Andrew Brook, professeur de philosophie et sciences cognitives, et directeur de l’Institut des sciences cognitives de Carleton University, donnera le vendredi 28 septembre à 15h en salle DS-1950 (UQAM, Pavillon De Sève, métro Berri-UQAM) une conférence intitulée : "Situated cognition and the extended mind hypothesis"
My BlackBerry and Me : Forever One or Just Friends ?
Abstract The idea that something about cognition lies outside the brain and even the skin is central to a number of significant recent developments in cognitive science and philosophy of mind. Loosely grouped under the label, ‘situated cognition’, all variants of this view hold that the various contexts of cognition are crucial to it in some way. However, there is a big division over what way. Indeed, there are a number of divisions over what way but the one on which I will focus is whether contexts are just causally linked to cognition or are actually part of cognition, some contexts at any rate. However crucial researchers of the former persuasion take context to be, they do not mess around with the traditional boundary between mind and world. Researchers of the second persuasion do challenge that boundary. They hold that in some respects the mind actually extends beyond the brain and skin, that something outside the body constitutes part of the mind. This idea can take at least three forms :
(i) A claim that there is a normative and therefore a social dimension to mindedness (the normativity of mind hypothesis),
(ii) A claim that semantic or representational content consists of a relationship between representational vehicles and something else (externalism).
(iii) The hypothesis of the extended mind (Clark and Chalmers 1995).
After a short introduction to situated cognition and the normativity view, we will focus on externalism and the extended mind hypothesis.
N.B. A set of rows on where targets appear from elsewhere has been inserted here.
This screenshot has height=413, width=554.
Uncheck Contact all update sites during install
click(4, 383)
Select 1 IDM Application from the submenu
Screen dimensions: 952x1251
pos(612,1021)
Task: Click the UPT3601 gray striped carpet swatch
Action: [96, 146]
The internet and wireless appliances such as the BlackBerry are an interesting test case, especially for the latter. On a credible view of the boundaries of the mind that we will introduce, we will find nothing supporting the idea that the mind extends beyond brain or skin.
Biographical Note Andrew Brook (D.Phil., Oxon.) is Chancellor’s Professor of Philosophy and Director of the Institute of Cognitive Science at Carleton University, Ottawa, Canada. He is the author of Kant and the Mind (Cambridge 1994) and has written or edited five other books and about 80 papers, chapters, etc. A new book, A Unified Theory of Consciousness, written with Paul Raymont is forthcoming from MIT Press. He is a past-president of the Canadian Philosophical Association.